1. Radar plot showing mean cognitive and behavioral values and stds for all studies combined. Also generate a radar plot for each individual study.
1. Graph network with data coming from the BANDA and GESTE studies labelled. 

In [1]:
# Imports
import os

import networkx as nx
import numpy as np
import pandas as pd
from scipy.stats import f_oneway
from sklearn.preprocessing import MinMaxScaler

from neurostatx.clustering.viz import radar_plot
from neurostatx.network.utils import fetch_attributes_df, fetch_edge_data
from neurostatx.network.viz import visualize_network

In [2]:
# Setting up relevant paths.
repository_path = "/Users/anthonygagnon/code/Article-s-Code/" # CHANGE THIS
abcd_base_path = "/Volumes/T7/CCPM/ABCD/Release_5.1/abcd-data-release-5.1/" # CHANGE THIS
geste_base_dir = "/Volumes/T7/CCPM/GESTE/" # CHANGE THIS
banda_dir = '/Volumes/T7/CCPM/BANDA/BANDARelease1.1/' # CHANGE THIS
output_folder = "/Volumes/T7/CCPM/RESULTS_JUNE_24/" # CHANGE THIS
data_dir = f"{output_folder}/fuzzyclustering/"
output_dir = f"{output_folder}/viz/"

# Create output directory if it does not exist.
if not os.path.exists(output_dir):
    os.makedirs(output_dir)

In [3]:
# Load up the graph network file.
G = nx.read_gml(f"{data_dir}/GraphNetwork.gml")

In [4]:
# Fetch the attributes from the graph network.
attributes_df = fetch_attributes_df(G, attributes='')

# Fetch the edge data. 
edge_df = fetch_edge_data(G)



#### **Generate a radar plot for the global population (all 3 studies).**

In [5]:
# Assertion that index from the attributes df is the same as the edge df.
assert np.all(attributes_df.index == edge_df.index), "Mismatch in index between attributes and edge data."

In [6]:
# Scale the values by dividing them by the maximum value. Using a loop to avoid hardcoding.
vars = ['Internalization', 'Externalization', 'Stress', 'VA', 'EFPS', 'MEM']

for var in vars:
    attributes_df.loc[:, var] = MinMaxScaler((0, 5)).fit_transform(attributes_df[[var]])

In [7]:
membership = np.argmax(edge_df.values, axis=1)
radar_plot(attributes_df.loc[:, vars], membership, title='FCM Clustering',
           output=f"{output_dir}/RadarPlotCombined.png")

In [8]:
# Generating radar plot for each dataset.
attributes_df.loc[:, 'profiles'] = membership

abcd_df = attributes_df[attributes_df.cohort == 1]
banda_df = attributes_df[attributes_df.cohort == 2]
geste_df = attributes_df[attributes_df.cohort == 3]
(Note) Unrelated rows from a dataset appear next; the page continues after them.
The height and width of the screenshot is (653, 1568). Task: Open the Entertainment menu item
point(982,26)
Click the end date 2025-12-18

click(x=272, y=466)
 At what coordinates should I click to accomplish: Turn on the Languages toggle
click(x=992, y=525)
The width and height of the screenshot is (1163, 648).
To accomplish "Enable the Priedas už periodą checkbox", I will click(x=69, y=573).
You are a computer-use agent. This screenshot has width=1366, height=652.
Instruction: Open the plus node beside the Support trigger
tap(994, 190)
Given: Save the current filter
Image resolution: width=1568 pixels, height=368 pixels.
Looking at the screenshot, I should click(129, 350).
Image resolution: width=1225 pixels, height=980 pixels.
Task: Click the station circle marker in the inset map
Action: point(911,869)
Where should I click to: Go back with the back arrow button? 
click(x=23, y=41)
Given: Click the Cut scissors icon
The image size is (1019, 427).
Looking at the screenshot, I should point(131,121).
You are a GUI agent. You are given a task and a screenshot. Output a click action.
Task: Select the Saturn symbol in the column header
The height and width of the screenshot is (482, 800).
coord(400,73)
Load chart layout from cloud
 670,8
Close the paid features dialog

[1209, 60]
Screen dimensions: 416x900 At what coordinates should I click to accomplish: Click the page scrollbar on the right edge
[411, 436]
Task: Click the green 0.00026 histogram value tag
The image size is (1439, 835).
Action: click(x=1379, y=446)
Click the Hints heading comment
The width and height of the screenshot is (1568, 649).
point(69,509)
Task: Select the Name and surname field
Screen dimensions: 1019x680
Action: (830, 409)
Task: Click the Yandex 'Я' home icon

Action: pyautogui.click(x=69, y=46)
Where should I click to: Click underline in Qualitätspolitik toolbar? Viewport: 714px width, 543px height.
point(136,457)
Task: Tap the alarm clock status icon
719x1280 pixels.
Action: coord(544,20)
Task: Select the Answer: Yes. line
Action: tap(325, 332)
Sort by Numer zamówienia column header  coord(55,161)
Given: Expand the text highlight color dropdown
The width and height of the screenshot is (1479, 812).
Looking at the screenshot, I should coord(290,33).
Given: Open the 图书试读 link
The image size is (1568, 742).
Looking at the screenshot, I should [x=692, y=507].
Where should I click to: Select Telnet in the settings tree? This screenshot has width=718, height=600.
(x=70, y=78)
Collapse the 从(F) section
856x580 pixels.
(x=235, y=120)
radar_plot(abcd_df.loc[:, vars], abcd_df.profiles, title='ABCD Clustering',
           output=f"{output_dir}/RadarPlotABCD.png")
radar_plot(banda_df.loc[:, vars], banda_df.profiles, title='BANDA Clustering',
           output=f"{output_dir}/RadarPlotBANDA.png")
radar_plot(geste_df.loc[:, vars], geste_df.profiles, title='GESTE Clustering',
           output=f"{output_dir}/RadarPlotGESTE.png")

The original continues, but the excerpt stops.